WORK TO BE COMPLETED.
Put the items below, starting at the line containing "Medicine (161, 132)" and ending at the line containing "coordinates (730, 907).", into a Markdown table whose columns are Row and Item. Give each line its row number and leave out any blank lines.

RECORDS SHOWN.
____________________
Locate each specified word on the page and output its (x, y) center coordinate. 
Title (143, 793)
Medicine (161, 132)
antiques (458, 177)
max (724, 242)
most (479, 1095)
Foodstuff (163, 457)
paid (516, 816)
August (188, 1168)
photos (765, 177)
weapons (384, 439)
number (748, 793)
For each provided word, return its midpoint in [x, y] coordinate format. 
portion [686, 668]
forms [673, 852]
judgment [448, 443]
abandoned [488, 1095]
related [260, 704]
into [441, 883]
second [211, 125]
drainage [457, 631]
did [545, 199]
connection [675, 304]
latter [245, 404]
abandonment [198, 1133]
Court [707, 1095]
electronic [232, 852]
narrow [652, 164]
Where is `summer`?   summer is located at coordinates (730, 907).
____________________
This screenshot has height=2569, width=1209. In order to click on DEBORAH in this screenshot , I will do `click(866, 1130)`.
____________________
RESULT.
| Row | Item |
|---|---|
| 1 | Medicine (161, 132) |
| 2 | antiques (458, 177) |
| 3 | max (724, 242) |
| 4 | most (479, 1095) |
| 5 | Foodstuff (163, 457) |
| 6 | paid (516, 816) |
| 7 | August (188, 1168) |
| 8 | photos (765, 177) |
| 9 | weapons (384, 439) |
| 10 | number (748, 793) |
| 11 | For each provided word, return its midpoint in [x, y] coordinate format.  |
| 12 | portion [686, 668] |
| 13 | forms [673, 852] |
| 14 | judgment [448, 443] |
| 15 | abandoned [488, 1095] |
| 16 | related [260, 704] |
| 17 | into [441, 883] |
| 18 | second [211, 125] |
| 19 | drainage [457, 631] |
| 20 | did [545, 199] |
| 21 | connection [675, 304] |
| 22 | latter [245, 404] |
| 23 | abandonment [198, 1133] |
| 24 | Court [707, 1095] |
| 25 | electronic [232, 852] |
| 26 | narrow [652, 164] |
| 27 | Where is `summer`?   summer is located at coordinates (730, 907). |